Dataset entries
+---+

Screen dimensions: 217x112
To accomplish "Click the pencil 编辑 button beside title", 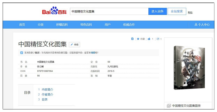I will (74, 44).
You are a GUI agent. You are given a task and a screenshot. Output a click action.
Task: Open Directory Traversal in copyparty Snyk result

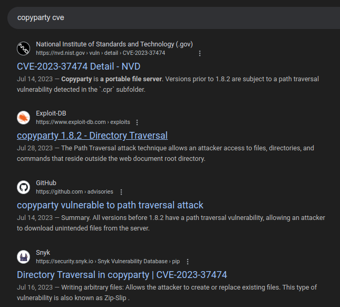(x=122, y=275)
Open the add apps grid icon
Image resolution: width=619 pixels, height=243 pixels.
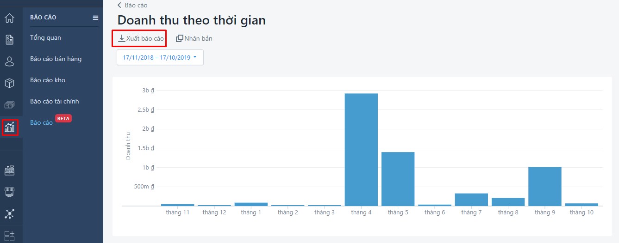(9, 236)
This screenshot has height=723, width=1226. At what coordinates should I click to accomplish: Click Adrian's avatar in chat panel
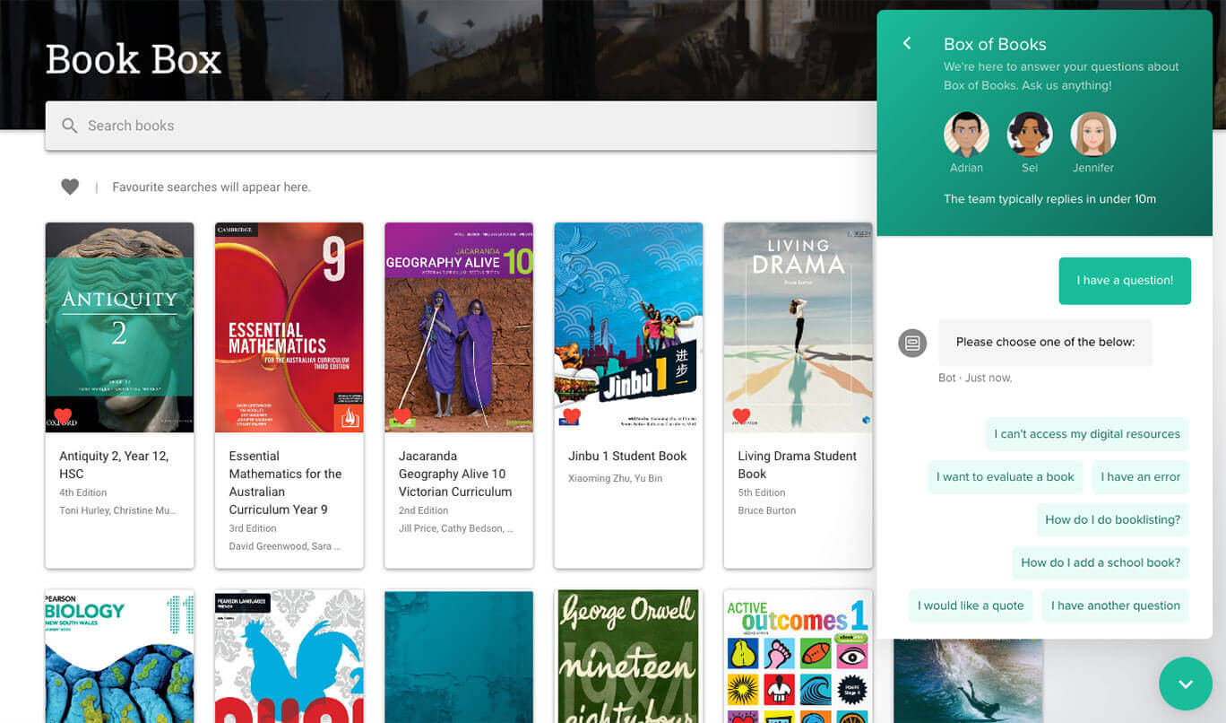pyautogui.click(x=966, y=135)
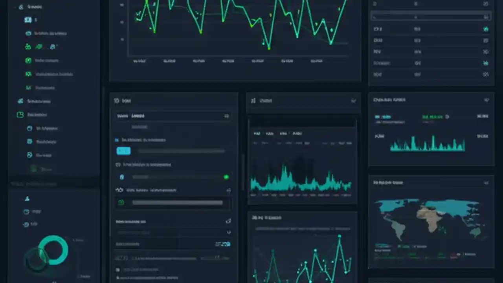
Task: Toggle the blue checkbox beside the center panel heading
Action: [x=116, y=140]
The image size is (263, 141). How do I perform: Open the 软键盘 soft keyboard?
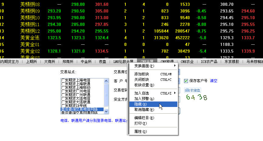coord(192,90)
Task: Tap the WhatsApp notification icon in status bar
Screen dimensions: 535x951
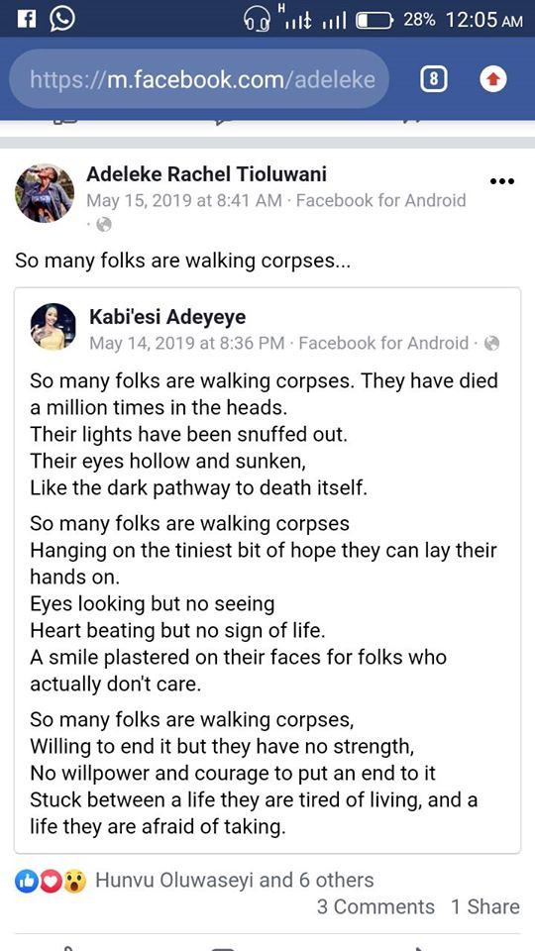Action: pyautogui.click(x=62, y=18)
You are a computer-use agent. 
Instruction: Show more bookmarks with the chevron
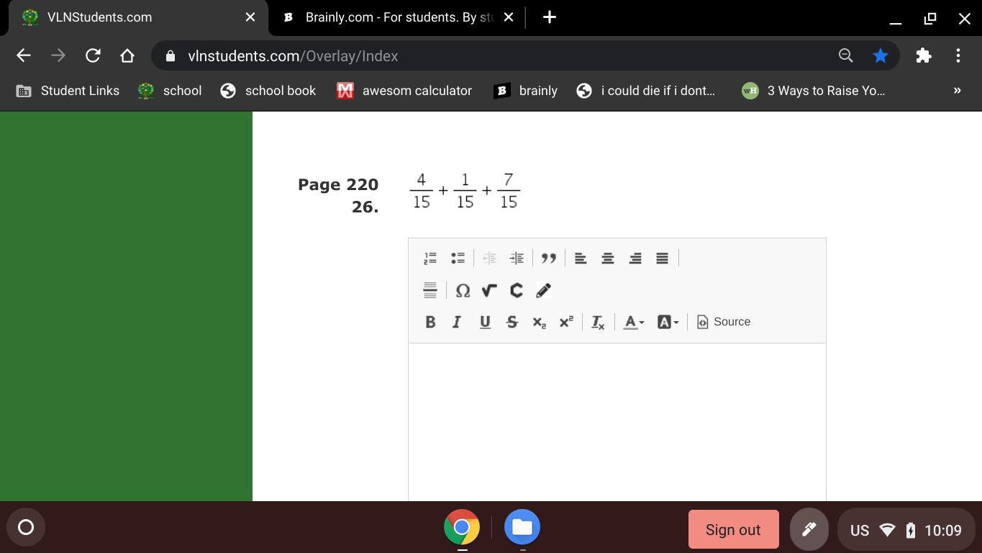957,91
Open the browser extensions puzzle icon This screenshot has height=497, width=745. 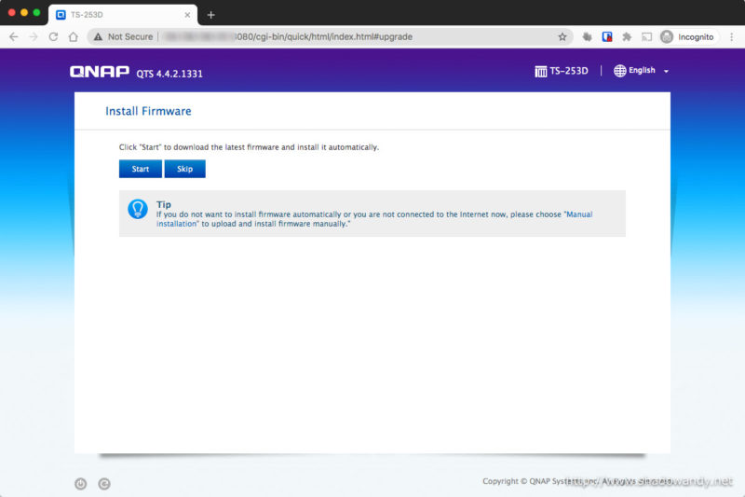(x=626, y=36)
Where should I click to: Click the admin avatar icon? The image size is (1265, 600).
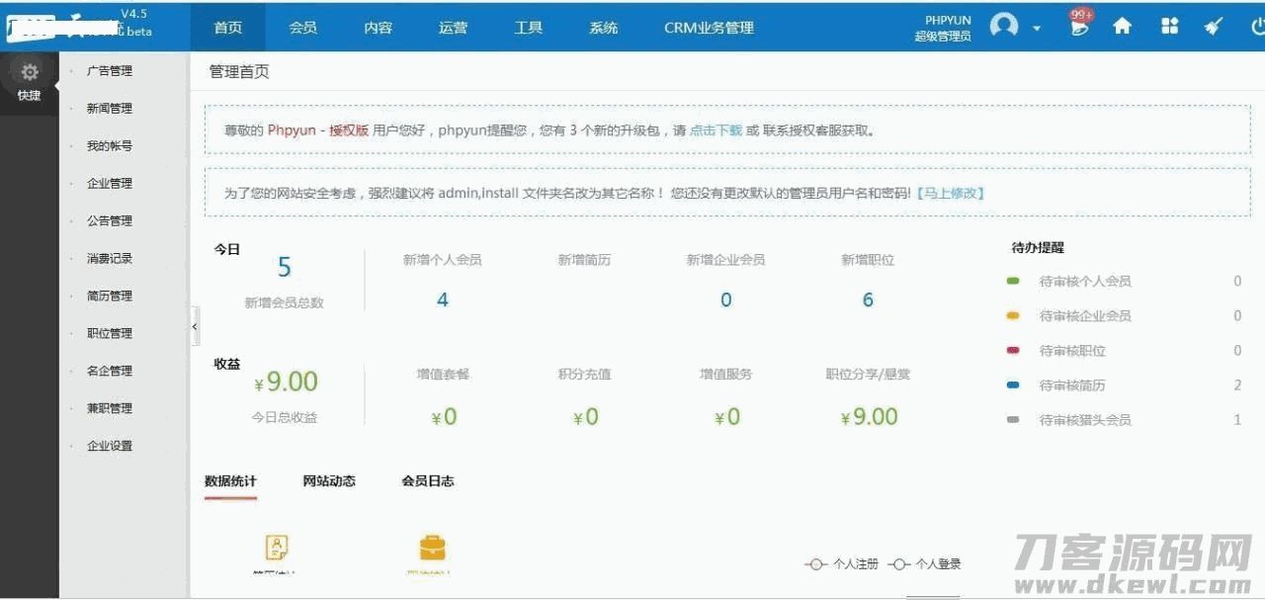[x=1004, y=27]
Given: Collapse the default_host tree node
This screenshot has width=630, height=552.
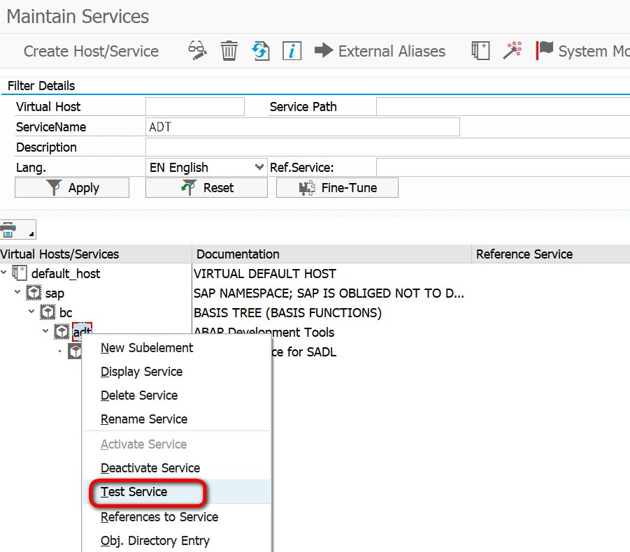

+---+

◆ Your task
The expected output is an exact copy of the lines from the one with "Where should I" to the final line of the entries above, pictures excepted; please include both ends.

◆ Answer to this problem
Where should I click to: Click the admin avatar icon? The image size is (1265, 600).
[x=1004, y=27]
Given: Collapse the default_host tree node
This screenshot has width=630, height=552.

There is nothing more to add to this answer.